30 Juli 2019 | Administrator | 75 Dilihat

Saat ini pengolahan pasca panen ikan patin di kecamatan Buay Bahuga belum diusahakan secara optimal, dan masih di jual dalam bentuk ikan segar. Padahal sebetulnya teknologi penanganan dan pengolahannya cukup sederhana dan tidak memerlukan modal yang besar dan peralatan yang canggih. Jika  penanganan dan pengolahan pasca panen ikan patin dapat dikembangkan dan diterapkan dengan baik, maka dapat meningkatkan nilai tambah dari ikan patin itu sendiri.

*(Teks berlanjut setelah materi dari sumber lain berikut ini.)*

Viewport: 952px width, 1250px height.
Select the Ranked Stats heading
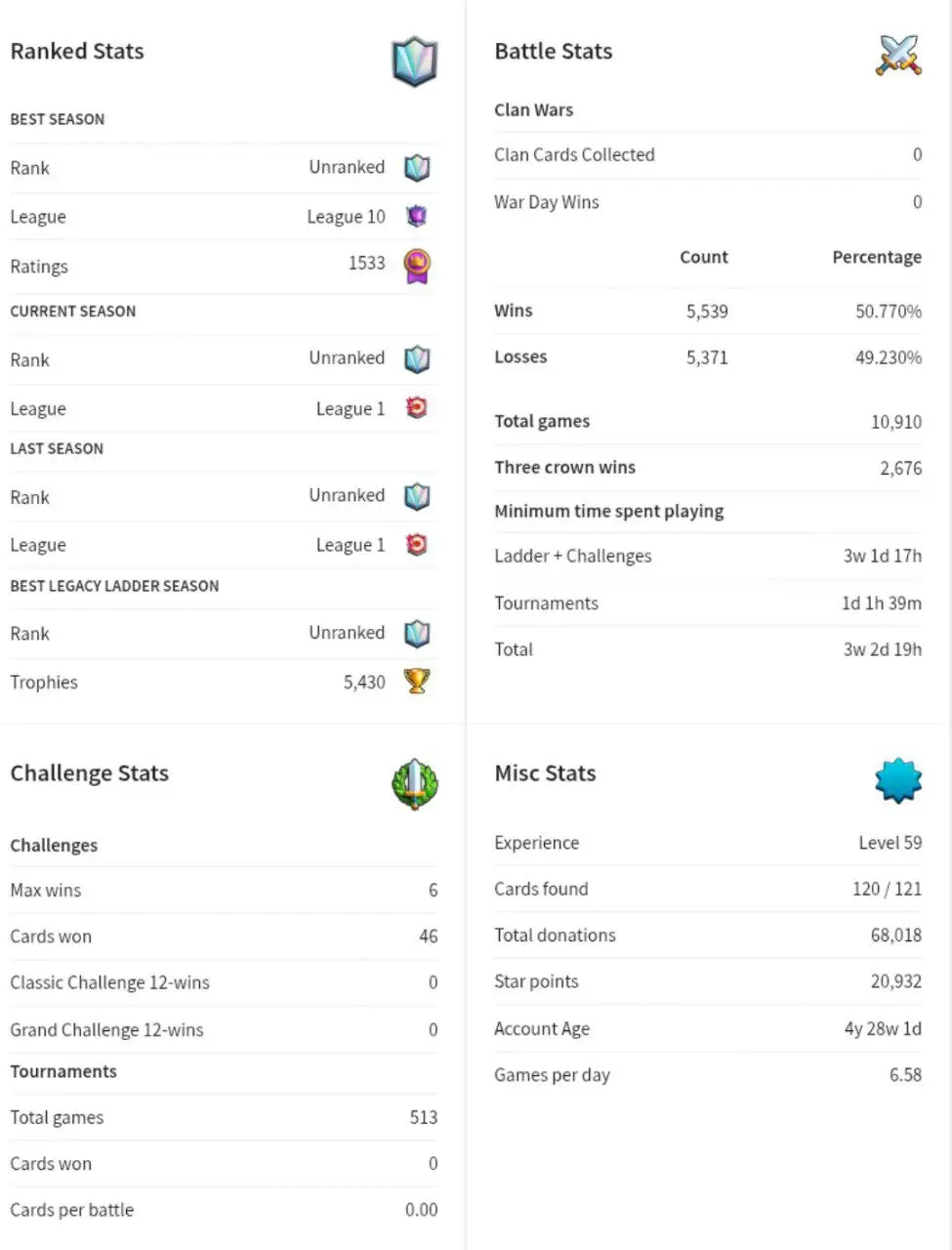click(x=76, y=51)

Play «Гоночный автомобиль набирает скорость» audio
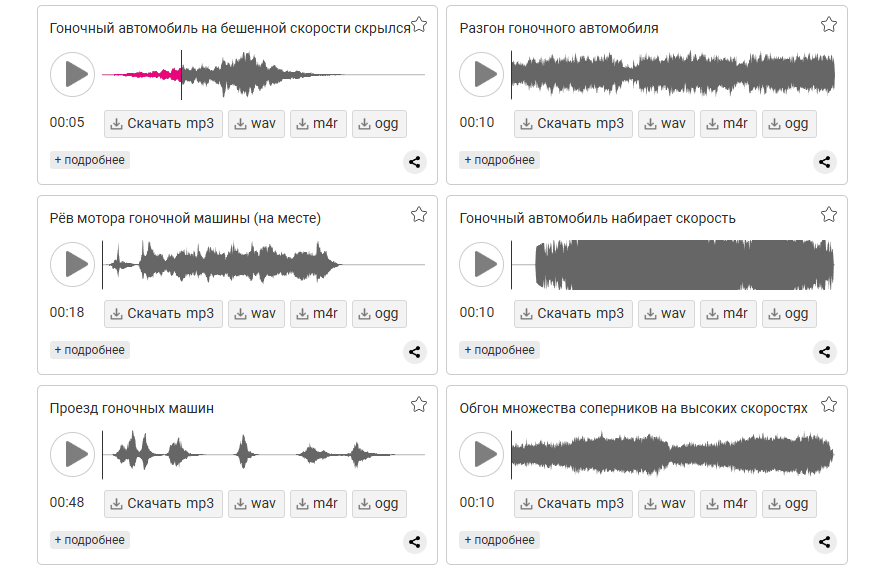(x=481, y=264)
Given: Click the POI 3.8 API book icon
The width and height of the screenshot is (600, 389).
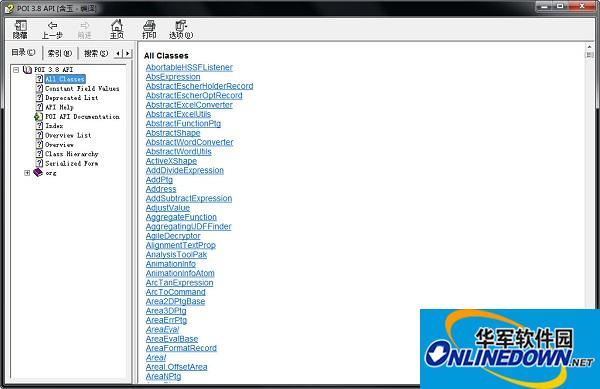Looking at the screenshot, I should [x=27, y=70].
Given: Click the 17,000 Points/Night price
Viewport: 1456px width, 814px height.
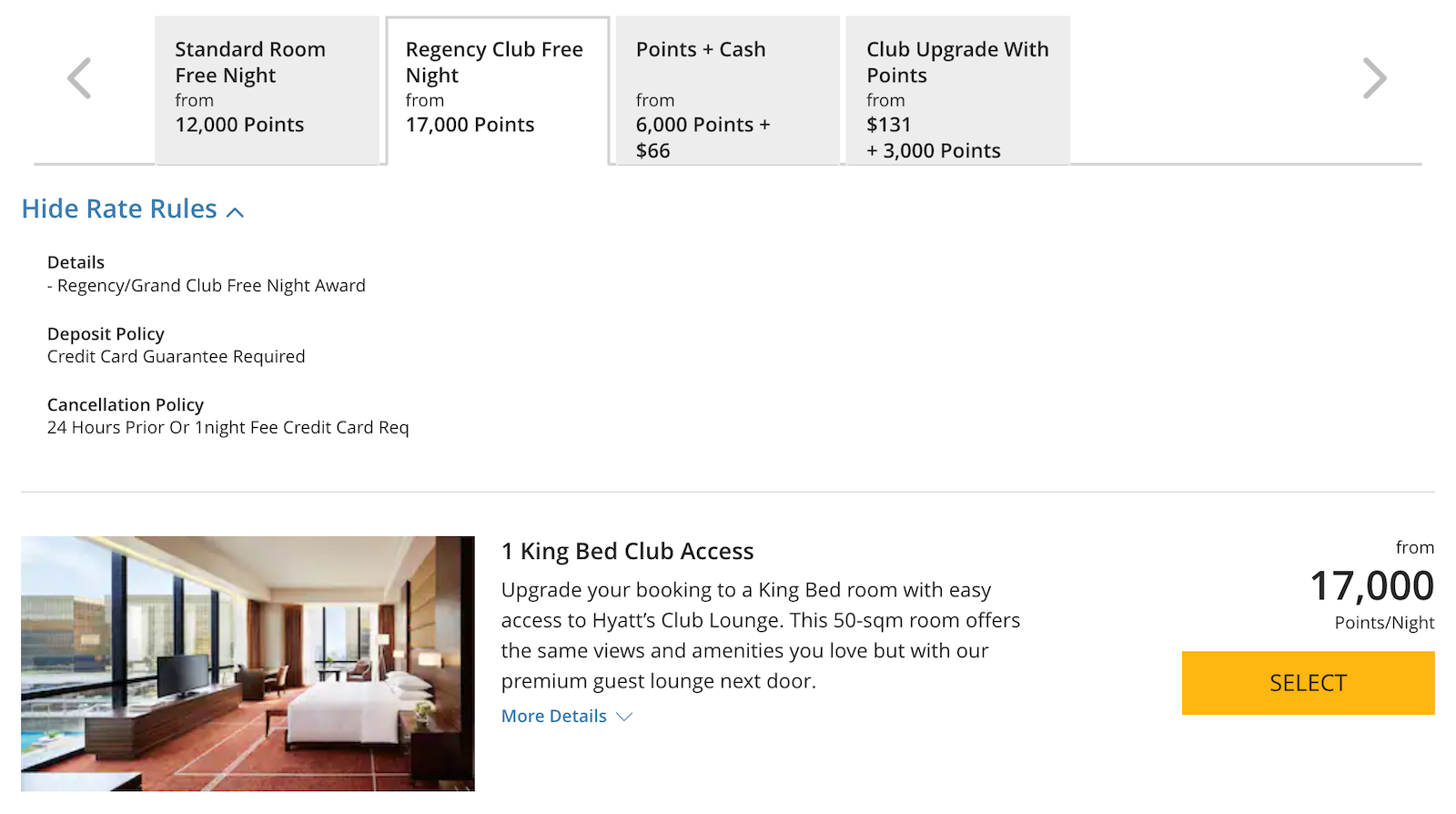Looking at the screenshot, I should tap(1371, 586).
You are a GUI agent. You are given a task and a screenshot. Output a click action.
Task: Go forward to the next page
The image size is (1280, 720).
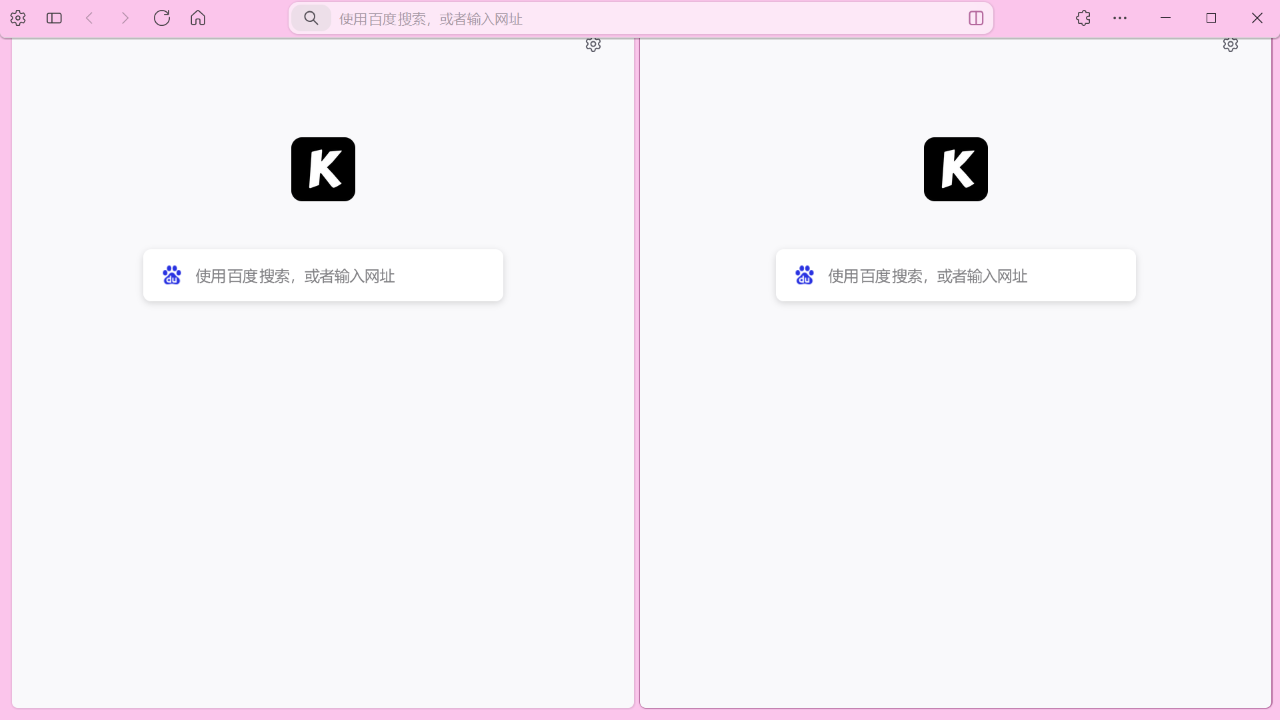point(125,17)

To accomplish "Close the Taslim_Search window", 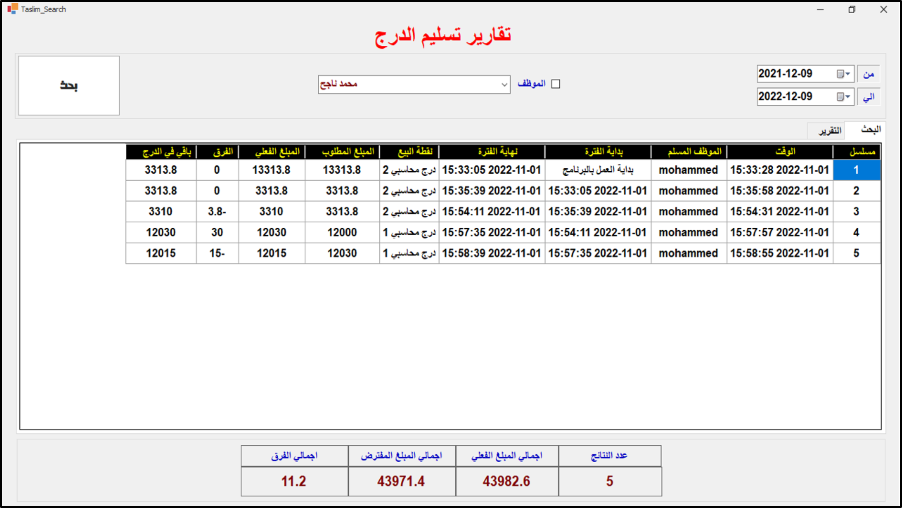I will (x=883, y=9).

Kepala dinas perikanan Drs. Kadarsyah yang di wakili oleh  kepala bidang perikanan tangkap Eko Rahmad, S.Pi, MM dan Kepala seksi pasar & penguatan daya saing produk perikanan Padeli, S.E, serta tim penyuluh perikanan melakukan Pendampingan pada Kelompok Pengolahan dan Pemasaran Hasil Perikanan di desa Suka Agung, Kecamatan Buay Bahuga

Melalui program Penguatan daya saing produk perikanan, Dinas Perikanan melakukan pendampingan Diversifikasi Produk Olahan Hasil Perikanan  khususnya ikan patin guna meningkatkan pengetahuan dan keterampilan masyarakat dalam mengolah hasil perikanan menjadi berbagai macam produk yang bernilai ekonomis tinggi, dalam hal ini, ikan patin diolah menjadi Bakso Ikan Patin. Diharapkan dengan adanya pelatihan ini terbentuklah iklim usaha baru di masyarakat yang nantinya dapat meningkatkan perekonomian mereka serta dapat meningkatkan konsumsi ikan di kecamatan Buay Bahuga.